--- Begin Selected excerpt ---

Based on the above discussion, single/multi-shot blur-kernel estimation is summarized into Algorithm 1. Interestingly, Algorithm 1 will be degenerated to the algorithm in [29] as we set the model parameters \(\{\alpha _{d} ,\rho _{d} ,\theta _{d} \}_{d\in \varvec{\Lambda }}\) as 0 and omit the \({\varvec{\fancyscript{l}}}_{{0.5}}\)-norm-based kernel regularization in (10). Therefore, the proposed approach is more adaptive in problem modeling than [29] in this sense. In order to account for large-scale blur-kernel estimation and further reduce the risk of getting stuck in poor local minima, a multi-scale scheme of Algorithm 1 is used, similar to many existing VB and MAP methods in the literature. The number of scales is determined by the input kernel size at the finest scale. The size ratio between consecutive scales in each dimension is \(\sqrt{2} \) such that the kernel size at the coarsest scale is \(3\times 3\). In each scale, the input blurred images are the correspondingly downsampled versions of the finest scale, i.e., \(\{\mathbf {y}_{i} \}_{i\in \varvec{\mho }}\), and initial blur-kernels are set as the upsampled blur-kernels estimated from the coarser scale. Note that as for the coarsest scale, initial blur-kernels are chosen as a Dirac pulse of size \(3\times 3\). The initializations of other parameters are set the same for all the scales: \(\varsigma _{i} \) is set as 1e2, entries of \(\varvec{\gamma }_{d} \) are all set as 1e4, those of \(\varvec{\beta }_{d} \) are 0, and the initial \(\alpha _{d} ,\rho _{d} ,\theta _{d} \) are 0, too. The outer iteration number L and the inner iteration number J are, respectively, chosen as 10 and 5.

--- End Selected excerpt ---

▶ _Objective A_: Recast the records as a Markdown table with the columns "Row" and "Line", one row for each line and blank lines left out, covering only the part that opens with the line containing "Given: Check Remember" and runs through the end of the records.
The text and the records were taken from unrelated sources.

--- Begin Source material ---

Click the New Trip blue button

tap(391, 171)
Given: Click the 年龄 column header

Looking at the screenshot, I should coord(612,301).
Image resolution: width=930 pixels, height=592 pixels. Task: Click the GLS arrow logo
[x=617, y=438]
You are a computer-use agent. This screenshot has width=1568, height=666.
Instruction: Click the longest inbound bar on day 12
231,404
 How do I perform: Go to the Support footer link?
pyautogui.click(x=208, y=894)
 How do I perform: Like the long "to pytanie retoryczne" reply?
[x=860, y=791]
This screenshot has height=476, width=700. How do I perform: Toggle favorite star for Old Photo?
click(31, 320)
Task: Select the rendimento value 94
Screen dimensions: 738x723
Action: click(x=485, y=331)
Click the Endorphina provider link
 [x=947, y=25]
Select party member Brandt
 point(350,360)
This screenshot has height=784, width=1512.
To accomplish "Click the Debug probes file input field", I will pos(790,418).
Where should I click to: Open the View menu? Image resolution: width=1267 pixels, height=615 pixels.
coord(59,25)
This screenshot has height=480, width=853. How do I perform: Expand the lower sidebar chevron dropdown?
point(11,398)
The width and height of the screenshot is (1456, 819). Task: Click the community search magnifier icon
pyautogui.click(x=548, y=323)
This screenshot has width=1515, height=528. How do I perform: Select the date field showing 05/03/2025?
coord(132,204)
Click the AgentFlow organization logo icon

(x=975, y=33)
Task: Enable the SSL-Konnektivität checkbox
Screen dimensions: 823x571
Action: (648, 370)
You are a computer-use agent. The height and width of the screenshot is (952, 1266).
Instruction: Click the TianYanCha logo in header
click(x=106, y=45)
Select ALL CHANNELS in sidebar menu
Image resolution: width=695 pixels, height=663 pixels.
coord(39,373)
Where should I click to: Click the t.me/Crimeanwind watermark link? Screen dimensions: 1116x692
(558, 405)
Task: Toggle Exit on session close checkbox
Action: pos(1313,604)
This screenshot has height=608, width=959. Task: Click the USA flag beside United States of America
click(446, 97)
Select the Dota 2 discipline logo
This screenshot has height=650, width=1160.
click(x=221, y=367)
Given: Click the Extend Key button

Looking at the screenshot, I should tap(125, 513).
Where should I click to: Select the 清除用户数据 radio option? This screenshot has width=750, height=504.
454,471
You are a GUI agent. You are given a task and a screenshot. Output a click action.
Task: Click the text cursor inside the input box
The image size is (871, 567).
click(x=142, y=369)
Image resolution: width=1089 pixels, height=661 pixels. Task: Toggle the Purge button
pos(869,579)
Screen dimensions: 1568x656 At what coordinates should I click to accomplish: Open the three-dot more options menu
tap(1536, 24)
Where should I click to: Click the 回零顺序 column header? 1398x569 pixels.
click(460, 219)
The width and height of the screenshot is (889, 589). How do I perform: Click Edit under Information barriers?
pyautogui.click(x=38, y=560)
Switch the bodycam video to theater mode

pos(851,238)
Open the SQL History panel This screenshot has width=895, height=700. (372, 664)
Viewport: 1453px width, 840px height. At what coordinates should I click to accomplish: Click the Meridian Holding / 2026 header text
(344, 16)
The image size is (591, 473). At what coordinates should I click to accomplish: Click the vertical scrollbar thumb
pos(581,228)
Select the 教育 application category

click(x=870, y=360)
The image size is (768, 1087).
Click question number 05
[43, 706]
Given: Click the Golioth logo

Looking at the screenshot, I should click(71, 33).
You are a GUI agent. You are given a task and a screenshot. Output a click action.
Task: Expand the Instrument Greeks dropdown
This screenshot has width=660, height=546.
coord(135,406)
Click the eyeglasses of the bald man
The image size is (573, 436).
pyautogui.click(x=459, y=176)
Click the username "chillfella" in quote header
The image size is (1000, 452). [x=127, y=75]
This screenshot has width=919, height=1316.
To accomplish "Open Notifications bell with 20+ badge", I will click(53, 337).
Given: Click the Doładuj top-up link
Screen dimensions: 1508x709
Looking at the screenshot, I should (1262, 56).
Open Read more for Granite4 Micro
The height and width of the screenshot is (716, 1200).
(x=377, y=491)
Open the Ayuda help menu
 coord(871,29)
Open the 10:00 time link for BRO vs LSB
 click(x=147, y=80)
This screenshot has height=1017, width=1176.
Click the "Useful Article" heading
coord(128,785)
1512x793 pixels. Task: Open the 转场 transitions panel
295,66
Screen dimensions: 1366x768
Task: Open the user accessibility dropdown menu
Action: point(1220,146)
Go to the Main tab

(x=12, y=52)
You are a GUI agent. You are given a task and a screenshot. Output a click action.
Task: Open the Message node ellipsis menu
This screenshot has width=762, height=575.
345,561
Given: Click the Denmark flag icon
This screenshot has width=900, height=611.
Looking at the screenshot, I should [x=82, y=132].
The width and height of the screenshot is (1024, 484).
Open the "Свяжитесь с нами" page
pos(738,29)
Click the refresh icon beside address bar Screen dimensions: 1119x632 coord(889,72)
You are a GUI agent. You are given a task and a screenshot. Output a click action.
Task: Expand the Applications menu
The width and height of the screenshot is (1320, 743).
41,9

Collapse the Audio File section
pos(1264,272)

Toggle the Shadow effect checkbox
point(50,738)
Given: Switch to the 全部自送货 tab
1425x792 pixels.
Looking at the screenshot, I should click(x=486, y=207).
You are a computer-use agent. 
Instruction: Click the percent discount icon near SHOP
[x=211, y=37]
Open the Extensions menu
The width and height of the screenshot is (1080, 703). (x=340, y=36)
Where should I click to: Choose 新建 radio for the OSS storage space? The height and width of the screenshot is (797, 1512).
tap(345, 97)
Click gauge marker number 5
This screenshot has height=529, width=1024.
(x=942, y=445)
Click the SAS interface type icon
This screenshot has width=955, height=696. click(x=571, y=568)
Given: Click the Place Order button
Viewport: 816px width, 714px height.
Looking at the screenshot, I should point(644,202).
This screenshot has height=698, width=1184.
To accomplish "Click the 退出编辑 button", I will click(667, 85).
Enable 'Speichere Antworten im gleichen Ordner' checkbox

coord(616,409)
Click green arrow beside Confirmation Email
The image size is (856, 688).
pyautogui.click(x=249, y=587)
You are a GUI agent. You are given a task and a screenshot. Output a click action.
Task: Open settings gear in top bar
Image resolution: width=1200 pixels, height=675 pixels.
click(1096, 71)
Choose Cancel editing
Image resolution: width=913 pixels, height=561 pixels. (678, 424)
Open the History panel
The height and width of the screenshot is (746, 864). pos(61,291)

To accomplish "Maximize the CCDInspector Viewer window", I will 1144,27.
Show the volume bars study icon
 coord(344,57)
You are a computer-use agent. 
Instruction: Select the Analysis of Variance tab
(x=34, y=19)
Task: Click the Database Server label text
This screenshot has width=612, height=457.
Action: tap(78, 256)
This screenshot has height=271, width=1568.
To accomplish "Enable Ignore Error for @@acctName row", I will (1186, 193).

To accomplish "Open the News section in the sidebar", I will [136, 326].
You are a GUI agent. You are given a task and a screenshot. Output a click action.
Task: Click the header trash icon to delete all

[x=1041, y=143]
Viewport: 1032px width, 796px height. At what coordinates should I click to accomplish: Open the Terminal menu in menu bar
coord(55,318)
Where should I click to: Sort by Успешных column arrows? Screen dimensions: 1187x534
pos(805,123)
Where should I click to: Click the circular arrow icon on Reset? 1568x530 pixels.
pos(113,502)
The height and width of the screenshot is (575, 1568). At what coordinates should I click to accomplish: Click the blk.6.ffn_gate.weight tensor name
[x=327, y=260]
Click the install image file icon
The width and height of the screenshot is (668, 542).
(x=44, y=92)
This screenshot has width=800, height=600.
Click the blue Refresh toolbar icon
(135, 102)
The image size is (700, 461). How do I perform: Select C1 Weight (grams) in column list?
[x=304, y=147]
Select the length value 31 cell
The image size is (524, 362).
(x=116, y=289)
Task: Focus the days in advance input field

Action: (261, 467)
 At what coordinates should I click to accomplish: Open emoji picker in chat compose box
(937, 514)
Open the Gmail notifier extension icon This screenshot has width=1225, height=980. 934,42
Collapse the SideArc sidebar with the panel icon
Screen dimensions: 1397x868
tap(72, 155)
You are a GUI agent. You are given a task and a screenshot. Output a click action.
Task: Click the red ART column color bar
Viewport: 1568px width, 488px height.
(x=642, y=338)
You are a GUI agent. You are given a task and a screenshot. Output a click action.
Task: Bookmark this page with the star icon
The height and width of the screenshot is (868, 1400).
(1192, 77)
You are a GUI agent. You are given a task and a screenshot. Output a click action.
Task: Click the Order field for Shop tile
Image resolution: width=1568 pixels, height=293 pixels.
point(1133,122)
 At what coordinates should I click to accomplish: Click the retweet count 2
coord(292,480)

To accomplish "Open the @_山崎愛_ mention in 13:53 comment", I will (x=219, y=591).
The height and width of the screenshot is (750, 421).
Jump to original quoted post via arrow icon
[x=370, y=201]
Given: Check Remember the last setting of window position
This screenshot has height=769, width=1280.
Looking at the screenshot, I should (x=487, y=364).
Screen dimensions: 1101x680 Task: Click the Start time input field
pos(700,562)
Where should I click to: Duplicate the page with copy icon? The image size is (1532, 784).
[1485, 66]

--- End Source material ---

▶ _Objective B_: Translate this sentence from the blur-kernel estimation excerpt into Spanish: "The number of scales is determined by the input kernel size at the finest scale."

▶ _Full output A_:
| Row | Line |
|---|---|
| 1 | Given: Check Remember the last setting of window position |
| 2 | This screenshot has height=769, width=1280. |
| 3 | Looking at the screenshot, I should (x=487, y=364). |
| 4 | Screen dimensions: 1101x680 Task: Click the Start time input field |
| 5 | pos(700,562) |
| 6 | Where should I click to: Duplicate the page with copy icon? The image size is (1532, 784). |
| 7 | [1485, 66] |

▶ _Full output B_: El número de escalas se determina por el tamaño del kernel de entrada en la escala más fina.